Hydrogen peroxide

January 26, 2007
Image of Hydrogen peroxide

Hydrogen peroxide, found in medicine cabinets around the world, is a powerful oxidizing agent. On human skin, an enzyme unlocks the oxidizing potential allowing it to kill germs. Concentrated hydrogen peroxide is used as a reactant in glow sticks, color safe bleach, and even rocket fuels.

MOTW update: August 15, 2022

Hydrogen peroxide1 (H2O2) is a powerful oxidizing agent with many industrial applications; and it has familiar uses such as an antiseptic for wounds and a reactant in glow sticks. This month, two articles appeared pertaining to the oxygen reduction reaction (ORR) for synthesizing H2O2.

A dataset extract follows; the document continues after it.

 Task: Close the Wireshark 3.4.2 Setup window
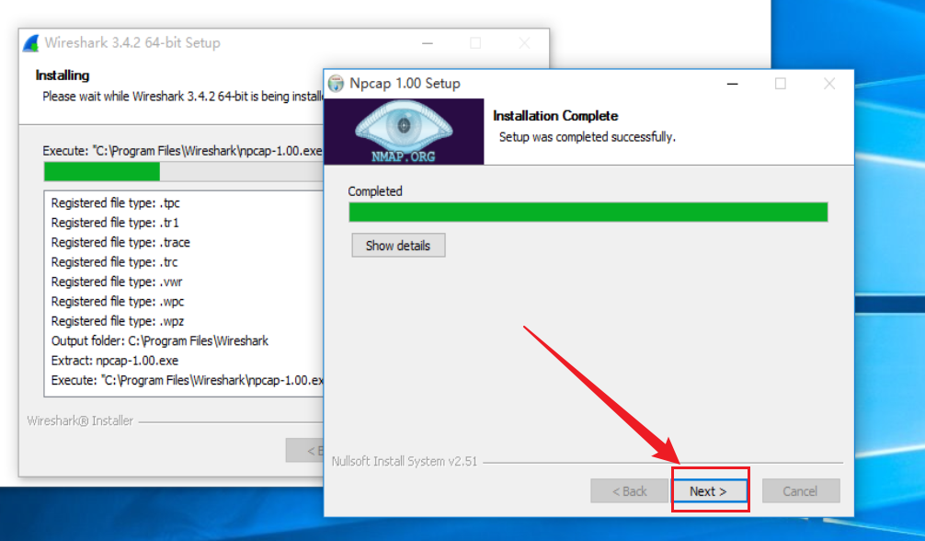(524, 43)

In the first, Curtis P. Berlinguette and several co-workers at the University of British Columbia (Vancouver) and the Canadian Institute for Advanced Research (Toronto) reported a method for directly hydrogenating molecular oxygen without the need for hydrogen gas. They designed a reactor in which hydrogen atoms are electrolytically generated from water in one chamber and then migrate through a palladium foil to a second chamber where they react with incoming oxygen. This process is significantly more efficient than existing indirect hydrogen–oxygen reactor systems.

The second finding was reported by an international team of scientists2, who used density functional theory calculations and experimentation to determine structure–function relationships in the single-atom catalysis of ORRs by cobalt–N4 (CoN4) complexes, in which N4 represents four-nitrogen molecules, chiefly tetrapyrrole and tetrapyridine structures. The authors confirmed that pyrrole-type CoN4 complexes are mainly responsible for the two-electron reduction that produces H2O2, whereas pyridine-type complexes catalyze the four-electron ORR that yields water.

1. CAS Reg. No. 7722-84-1.
2. Mingshan Zhu at Jinan University (Guangzhou, China), Emiliano Cortés at Ludwig Maximilian University of Munich (Germany), Min Liu at Central South University (Changsha, China), and colleagues at these institutions and Hunan University (Changsha) and the National Synchrotron Radiation Research Center (Hsinchu, Taiwan).